MateDow said:
The basic physics behind the developments were discovered, but no one put them together. There was still a lot of physics that had to be done before the first nuclear pile could be built. There was even more that had to be done before the theoretical bomb could be designed, and even more that ha to be solved for economical production.
I think we may be talking semantics. What i read in Fermi's biographies to me is engineering problems: he knew pretty much what he needed to do, he just had to figure out how, with what, find that, build it, test it, and voilla! a lot of work indeed. Maybe if i was a physicist, this would be what physics is. ;-)
MateDow said:
I think having more techs with a lower cost is a more realistic way to go. It was a series of small discoveries and technologies that made the bomb possible, not a few large discoveries. Pretty much, the tech tree above doesn't have a lot of fluff. These were hurdles that had to be crossed before a nuclear weapon could be developed.

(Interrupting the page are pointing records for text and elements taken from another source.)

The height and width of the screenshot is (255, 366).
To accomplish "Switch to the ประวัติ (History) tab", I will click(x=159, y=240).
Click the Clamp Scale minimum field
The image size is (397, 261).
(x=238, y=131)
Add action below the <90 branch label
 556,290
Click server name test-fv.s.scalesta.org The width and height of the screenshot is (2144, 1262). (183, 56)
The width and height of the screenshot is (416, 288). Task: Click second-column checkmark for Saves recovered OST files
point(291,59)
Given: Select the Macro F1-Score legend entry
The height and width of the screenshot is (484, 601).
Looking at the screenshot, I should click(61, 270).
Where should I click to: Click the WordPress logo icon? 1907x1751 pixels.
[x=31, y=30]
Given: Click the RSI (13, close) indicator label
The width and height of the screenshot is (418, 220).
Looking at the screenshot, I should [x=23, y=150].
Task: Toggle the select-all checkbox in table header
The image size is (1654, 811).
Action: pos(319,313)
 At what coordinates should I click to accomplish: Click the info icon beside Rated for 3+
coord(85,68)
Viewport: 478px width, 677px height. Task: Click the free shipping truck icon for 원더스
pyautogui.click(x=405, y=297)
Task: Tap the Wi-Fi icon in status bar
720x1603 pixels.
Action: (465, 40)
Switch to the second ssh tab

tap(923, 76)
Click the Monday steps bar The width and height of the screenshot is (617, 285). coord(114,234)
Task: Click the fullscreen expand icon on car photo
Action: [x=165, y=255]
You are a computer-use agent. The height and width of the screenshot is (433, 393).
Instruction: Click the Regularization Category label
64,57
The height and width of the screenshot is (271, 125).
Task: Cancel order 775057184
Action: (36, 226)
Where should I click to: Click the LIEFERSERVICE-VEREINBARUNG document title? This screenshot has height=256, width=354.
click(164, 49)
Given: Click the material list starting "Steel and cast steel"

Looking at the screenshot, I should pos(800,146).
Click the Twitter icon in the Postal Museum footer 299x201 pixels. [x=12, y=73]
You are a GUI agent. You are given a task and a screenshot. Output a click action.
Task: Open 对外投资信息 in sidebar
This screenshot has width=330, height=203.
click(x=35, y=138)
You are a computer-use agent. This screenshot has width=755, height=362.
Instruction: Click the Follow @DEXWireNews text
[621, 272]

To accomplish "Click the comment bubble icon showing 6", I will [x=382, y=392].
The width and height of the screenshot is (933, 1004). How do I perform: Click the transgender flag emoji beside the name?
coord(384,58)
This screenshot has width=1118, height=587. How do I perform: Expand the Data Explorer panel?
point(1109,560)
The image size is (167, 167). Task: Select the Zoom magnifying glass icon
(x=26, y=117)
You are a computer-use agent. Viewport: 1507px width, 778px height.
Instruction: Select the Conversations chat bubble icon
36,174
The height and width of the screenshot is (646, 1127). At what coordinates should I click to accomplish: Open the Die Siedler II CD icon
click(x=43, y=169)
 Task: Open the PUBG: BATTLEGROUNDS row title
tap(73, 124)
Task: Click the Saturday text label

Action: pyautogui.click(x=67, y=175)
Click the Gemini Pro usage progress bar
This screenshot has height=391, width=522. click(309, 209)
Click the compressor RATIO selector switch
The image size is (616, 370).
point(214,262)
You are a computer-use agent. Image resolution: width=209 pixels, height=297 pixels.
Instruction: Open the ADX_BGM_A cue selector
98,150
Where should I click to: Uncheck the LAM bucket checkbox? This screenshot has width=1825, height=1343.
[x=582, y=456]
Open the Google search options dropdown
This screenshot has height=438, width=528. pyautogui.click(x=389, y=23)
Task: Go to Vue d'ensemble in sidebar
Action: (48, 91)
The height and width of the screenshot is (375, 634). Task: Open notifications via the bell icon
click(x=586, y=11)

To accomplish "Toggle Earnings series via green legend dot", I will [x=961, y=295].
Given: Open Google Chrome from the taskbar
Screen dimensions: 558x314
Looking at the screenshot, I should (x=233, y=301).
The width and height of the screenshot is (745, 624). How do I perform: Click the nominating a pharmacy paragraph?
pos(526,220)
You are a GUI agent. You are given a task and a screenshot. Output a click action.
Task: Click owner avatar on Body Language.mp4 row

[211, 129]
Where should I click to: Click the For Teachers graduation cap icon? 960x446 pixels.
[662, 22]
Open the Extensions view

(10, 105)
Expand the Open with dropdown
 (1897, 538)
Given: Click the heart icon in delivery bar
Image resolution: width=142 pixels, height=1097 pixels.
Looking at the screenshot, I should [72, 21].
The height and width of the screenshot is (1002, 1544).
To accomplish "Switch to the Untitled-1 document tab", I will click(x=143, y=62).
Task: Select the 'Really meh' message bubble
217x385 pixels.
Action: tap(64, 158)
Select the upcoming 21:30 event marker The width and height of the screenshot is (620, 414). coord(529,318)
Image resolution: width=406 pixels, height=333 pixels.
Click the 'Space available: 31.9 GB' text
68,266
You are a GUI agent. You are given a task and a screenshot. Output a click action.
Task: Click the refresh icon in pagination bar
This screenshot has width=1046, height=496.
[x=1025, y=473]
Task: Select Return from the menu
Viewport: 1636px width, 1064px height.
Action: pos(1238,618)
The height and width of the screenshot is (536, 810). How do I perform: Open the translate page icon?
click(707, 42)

NP. That is what i meant, i was just referring to the total investment. Break it up as you please.
MateDow said:
As far as I can tell, we can't adjust the cost or yield of the nuclear weapons that are produced. We can make technologies that decrease the building time for the weapons, but not actually set the time. Other than centrifugal seperation, the other methods of refining U235 only speed up the bomb building process. This allows a country that wants to rush through the tech to build just that single method of getting U235. That will give a base rate for bomb construction. That single method requires 40 IC for 360 days to build that plant. The other methods take the same industrial commitment. This is addition to researching the next gold tech and all of the associated techs around that tech. It should work out to about the cost that you are proposing.
Sounds fine. I can support this ok., and AFAIK you are right about the HOI model.
MateDow said:
Germany really didn't get to far in her nuclear weapon research. They didn't finish building their nuclear pile by the end of the war. It wasn't one of their priorities. There was a proposal before the production minister (Goebels?) and he decided that resources would be better spent on tanks, aircraft, and rockets.
Correct. I was referring to their trigger research, which may have been why the overall project was not pushed forward.
MateDow said:
I think that for Fascist governments the costs should be higher. They don't exactly want the free passing of information that is a necessary part of theoretical physics. Look at the number of major discoveries by the Germans after the rise of the Nazi government. There weren't many (I can't think of one). Part of this is due to the repression of non-German scientists (being polite here), but a majority was the distrust of information exchange.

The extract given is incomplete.